### Excerpt:
We will wonder why everyone in the world was obsessed with vampires.
It’s hard to remember how obsessed people were about vampires in the first decade of the new century, but we were. Twilight (both the books and movies), as well as the TV shows Buffy the Vampire Slayer, Angel, True Blood and The Vampire Diaries all led the charge, but there were many other vampire films and video games on the market. The Blade trilogy, 28 Days and 28 Days Later, and I Am Legend just to name a few.
We couldn’t get enough vampire content for about a decade.
Today, blessedly, the vampire fever has subsided.
Was I right? Do we wonder why the world was so obsessed with vampires for more than a decade?
Probably not. We’re just happy it’s over.
We will fail to understand why people opted to eat raw fish when perfectly good cooked fish was readily available.
As of today, sushi remains more popular than ever, and it’s hard to imagine that in another 12 years, things will change very much, except that the rise of sushi has led to the tragic overfishing of the world’s oceans and is pushing fish populations to the brink of collapse.
A dozen years from now, we may not wonder why people ate raw fish, but we may wonder why they ate so much that our oceans are nearly empty of fish.

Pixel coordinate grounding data
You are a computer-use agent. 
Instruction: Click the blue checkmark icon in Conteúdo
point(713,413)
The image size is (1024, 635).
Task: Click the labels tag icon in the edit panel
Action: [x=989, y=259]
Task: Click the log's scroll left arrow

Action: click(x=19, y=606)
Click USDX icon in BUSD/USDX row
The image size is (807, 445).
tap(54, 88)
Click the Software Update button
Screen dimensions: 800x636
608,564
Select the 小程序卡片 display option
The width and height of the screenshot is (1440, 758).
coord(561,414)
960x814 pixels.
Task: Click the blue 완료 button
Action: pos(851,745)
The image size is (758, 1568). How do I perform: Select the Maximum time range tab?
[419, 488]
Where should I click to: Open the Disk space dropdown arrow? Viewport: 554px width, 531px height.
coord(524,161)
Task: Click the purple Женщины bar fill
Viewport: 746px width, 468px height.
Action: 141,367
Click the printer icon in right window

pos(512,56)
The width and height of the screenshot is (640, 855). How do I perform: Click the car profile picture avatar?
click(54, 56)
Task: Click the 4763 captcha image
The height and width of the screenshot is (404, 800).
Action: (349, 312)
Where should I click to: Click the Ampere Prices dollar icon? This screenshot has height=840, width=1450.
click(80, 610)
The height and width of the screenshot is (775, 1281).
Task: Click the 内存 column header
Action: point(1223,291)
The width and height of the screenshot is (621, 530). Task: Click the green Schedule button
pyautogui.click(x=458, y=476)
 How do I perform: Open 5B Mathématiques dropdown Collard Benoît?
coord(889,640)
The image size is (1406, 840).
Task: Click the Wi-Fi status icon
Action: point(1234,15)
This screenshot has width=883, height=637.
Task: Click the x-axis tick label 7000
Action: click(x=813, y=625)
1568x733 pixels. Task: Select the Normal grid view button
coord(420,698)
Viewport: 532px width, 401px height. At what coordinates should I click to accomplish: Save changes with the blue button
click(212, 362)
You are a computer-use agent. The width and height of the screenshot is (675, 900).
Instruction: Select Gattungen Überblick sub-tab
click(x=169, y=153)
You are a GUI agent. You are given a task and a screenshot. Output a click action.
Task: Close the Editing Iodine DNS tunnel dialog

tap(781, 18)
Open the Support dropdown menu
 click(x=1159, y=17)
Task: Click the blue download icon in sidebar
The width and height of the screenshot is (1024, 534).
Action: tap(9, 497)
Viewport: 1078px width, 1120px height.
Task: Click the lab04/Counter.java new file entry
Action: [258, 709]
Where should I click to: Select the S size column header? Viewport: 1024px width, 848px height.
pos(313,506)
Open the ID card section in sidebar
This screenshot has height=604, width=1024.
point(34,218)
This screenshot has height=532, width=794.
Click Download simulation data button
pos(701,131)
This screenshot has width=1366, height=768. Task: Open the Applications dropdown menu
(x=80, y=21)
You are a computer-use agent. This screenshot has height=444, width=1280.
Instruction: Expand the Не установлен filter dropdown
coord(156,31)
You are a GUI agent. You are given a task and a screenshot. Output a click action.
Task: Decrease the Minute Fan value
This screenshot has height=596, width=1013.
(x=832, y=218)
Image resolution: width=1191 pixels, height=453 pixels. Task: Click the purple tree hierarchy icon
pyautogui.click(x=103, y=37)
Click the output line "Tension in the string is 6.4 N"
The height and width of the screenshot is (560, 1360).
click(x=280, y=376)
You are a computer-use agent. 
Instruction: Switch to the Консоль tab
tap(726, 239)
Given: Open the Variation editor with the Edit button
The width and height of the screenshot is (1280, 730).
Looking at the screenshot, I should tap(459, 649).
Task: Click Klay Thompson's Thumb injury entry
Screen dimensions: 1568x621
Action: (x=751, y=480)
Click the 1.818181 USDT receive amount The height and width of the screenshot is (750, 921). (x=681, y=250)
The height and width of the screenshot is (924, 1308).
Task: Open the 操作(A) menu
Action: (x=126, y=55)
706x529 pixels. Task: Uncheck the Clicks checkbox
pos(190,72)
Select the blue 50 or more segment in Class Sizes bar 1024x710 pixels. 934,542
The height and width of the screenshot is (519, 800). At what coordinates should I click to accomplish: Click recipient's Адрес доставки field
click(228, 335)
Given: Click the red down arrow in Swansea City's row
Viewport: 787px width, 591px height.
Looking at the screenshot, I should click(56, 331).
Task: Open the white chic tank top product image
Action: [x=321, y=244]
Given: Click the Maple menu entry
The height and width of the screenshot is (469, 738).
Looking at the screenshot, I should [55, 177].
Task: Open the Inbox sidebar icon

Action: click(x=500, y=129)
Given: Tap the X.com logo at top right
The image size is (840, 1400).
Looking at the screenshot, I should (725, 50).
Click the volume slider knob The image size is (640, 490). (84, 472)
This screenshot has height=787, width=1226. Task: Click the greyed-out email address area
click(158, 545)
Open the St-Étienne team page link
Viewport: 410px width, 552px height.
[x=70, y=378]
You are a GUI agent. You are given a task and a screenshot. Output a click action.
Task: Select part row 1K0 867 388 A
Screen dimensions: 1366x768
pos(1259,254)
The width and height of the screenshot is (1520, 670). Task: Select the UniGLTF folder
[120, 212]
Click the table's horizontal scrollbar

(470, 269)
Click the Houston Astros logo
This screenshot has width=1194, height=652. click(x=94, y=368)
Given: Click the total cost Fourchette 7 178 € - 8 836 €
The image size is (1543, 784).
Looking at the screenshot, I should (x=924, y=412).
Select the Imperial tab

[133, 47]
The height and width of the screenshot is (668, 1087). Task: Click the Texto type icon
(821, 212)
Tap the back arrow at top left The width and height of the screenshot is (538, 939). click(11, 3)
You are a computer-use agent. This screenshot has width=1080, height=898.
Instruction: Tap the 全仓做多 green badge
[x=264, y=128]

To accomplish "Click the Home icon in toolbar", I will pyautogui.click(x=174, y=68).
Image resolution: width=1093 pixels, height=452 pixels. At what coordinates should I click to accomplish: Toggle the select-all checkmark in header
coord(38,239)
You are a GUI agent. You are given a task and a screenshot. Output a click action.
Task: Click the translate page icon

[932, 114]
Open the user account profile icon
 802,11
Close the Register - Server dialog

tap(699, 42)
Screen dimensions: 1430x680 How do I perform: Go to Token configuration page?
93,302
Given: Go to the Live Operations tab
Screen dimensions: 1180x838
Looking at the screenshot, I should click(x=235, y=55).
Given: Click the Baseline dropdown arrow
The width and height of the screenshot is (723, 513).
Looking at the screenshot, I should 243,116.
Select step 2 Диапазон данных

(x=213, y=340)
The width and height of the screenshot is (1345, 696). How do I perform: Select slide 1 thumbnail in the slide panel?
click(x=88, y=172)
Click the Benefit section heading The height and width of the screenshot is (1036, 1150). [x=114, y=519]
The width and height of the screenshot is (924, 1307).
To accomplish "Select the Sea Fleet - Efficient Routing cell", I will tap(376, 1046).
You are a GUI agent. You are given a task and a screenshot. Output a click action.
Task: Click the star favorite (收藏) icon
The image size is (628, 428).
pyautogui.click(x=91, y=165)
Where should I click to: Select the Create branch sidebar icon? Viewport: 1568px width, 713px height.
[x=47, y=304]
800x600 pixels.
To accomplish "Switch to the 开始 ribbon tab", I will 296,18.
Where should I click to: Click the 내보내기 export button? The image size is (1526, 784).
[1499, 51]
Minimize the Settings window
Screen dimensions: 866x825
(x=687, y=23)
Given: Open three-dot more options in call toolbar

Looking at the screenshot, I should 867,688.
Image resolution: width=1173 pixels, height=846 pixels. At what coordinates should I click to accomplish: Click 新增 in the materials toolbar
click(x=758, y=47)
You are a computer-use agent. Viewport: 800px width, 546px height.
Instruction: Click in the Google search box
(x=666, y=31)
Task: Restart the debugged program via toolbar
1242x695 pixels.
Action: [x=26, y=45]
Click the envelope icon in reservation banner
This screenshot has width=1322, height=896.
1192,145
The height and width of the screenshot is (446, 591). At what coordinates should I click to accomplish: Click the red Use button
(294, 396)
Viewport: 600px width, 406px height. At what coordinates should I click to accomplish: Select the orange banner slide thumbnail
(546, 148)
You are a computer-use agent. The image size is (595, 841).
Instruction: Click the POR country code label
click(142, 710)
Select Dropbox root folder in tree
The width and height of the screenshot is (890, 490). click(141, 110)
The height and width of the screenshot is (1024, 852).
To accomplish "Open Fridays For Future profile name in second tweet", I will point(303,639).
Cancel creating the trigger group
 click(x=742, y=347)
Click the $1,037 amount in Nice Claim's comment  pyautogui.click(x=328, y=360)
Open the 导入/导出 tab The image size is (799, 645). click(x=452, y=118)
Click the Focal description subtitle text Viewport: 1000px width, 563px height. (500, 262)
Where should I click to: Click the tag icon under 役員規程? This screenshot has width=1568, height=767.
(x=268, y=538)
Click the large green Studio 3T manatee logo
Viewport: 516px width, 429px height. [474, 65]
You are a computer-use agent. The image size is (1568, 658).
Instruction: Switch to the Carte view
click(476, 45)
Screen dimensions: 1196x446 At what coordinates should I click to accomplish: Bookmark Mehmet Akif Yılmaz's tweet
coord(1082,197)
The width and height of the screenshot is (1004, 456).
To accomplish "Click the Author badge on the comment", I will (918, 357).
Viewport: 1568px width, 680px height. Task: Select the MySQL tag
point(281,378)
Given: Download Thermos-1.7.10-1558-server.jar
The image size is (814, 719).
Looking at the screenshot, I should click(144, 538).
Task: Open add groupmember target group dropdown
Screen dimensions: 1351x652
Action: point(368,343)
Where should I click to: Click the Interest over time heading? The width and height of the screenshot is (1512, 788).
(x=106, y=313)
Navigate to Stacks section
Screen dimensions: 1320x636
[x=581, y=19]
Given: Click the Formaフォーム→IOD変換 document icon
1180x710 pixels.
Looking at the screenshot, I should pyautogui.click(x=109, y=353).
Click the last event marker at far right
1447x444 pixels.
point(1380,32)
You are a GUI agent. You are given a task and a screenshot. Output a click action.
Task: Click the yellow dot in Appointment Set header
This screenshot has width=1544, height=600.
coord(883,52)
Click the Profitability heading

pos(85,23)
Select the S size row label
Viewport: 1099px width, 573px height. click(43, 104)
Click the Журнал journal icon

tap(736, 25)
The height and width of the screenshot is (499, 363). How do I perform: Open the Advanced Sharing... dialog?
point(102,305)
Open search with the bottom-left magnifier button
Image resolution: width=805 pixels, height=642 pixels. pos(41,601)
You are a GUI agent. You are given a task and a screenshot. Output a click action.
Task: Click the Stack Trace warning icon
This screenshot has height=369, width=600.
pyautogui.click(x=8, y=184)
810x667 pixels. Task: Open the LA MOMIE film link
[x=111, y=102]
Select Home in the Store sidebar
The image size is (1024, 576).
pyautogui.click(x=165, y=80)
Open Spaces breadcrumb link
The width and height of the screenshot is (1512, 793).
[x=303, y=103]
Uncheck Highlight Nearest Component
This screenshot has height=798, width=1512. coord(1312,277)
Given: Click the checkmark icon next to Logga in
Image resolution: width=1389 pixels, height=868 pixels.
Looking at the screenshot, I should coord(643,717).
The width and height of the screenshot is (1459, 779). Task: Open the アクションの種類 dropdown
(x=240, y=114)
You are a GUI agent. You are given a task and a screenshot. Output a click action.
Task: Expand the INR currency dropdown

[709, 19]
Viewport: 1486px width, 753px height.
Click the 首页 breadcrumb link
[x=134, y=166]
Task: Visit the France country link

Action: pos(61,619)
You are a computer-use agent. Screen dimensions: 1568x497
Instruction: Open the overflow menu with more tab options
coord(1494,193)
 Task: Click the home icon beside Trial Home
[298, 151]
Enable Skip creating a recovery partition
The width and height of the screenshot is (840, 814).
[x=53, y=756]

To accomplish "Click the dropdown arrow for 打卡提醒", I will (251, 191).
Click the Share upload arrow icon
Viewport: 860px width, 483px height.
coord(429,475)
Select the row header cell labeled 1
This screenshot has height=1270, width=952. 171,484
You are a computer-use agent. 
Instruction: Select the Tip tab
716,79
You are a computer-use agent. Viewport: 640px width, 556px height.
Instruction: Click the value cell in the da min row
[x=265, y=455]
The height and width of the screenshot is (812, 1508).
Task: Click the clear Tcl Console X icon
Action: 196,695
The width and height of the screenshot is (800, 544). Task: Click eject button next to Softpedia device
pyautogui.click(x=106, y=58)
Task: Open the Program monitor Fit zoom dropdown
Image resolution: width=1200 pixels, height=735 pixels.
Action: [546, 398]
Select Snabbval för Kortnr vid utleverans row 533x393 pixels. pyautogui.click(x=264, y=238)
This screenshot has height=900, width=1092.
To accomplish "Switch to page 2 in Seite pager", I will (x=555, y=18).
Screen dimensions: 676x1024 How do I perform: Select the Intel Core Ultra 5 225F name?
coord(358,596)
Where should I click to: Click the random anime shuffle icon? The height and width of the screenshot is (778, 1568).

### What you need to do:
(a) Answer these questions about the text on vampires and sushi:
(i) According to the text, how long could we not get enough vampire content?
(ii) What does the text say has happened to the vampire fever today?
(iii) What does the text say the rise of sushi has led to?
(b) Resume the text on vampires and sushi after its final sentence.
The lines above are not needed for anything here.

### Answer set:
(a)
(i) About a decade.
(ii) It has subsided.
(iii) The tragic overfishing of the world's oceans, which is pushing fish populations to the brink of collapse.

(b)
We will be amazed (like my generation is about cigarettes) that people didn’t assume that the use of a cell phone would eventually cause cancer.
The fears of cell phone cancer are apparently a thing of the past.
Right? I hope I didn’t miss anything.
I’m happy to have been wrong about this one.
We will consider it bizarre and archaic that marriage was not available to all couples regardless of their sexual preference.
In 2015, the U.S. Supreme Court issued its landmark Obergefell v. Hodges ruling, which established that same-sex couples have a constitutional right to marry. Since then, American support for same sex marriage has steadily risen. According to Gallup, a record 71% of Americans now support same sex marriage, which is up from just 39% when I made the prediction.
There are still stupid bigots in the world who oppose same sex marriage, but they are now in a distinct minority that is growing smaller by the day.
Opposition to same sex marriage today sounds ridiculous in most circles. It’s the territory of religious zealots who treat the Bible like a buffet and weak-minded fools who can’t imagine a world beyond their nose.
Happily, I think I nailed this one.
We will still wonder what John McCain was thinking when he chose Sarah Palin as his running mate and seemingly took the Republican party down the path of stupidity and shamelessness.
I had no idea how correct I would be about this one. A clear line can be drawn from the ignorance, racism, and incivility of Sarah Palin directly to the Republican Party of today. In fact, Palin has been referred to as the “political mother” of Donald Trump. McCain gave Palin’s brand of know-nothing popularism a national platform, and though she fell off that platform onto her face, the politicians who took her place have transformed the Grand Old Party into the party of anti-science, anti-intelligence, bigoted authoritarianism.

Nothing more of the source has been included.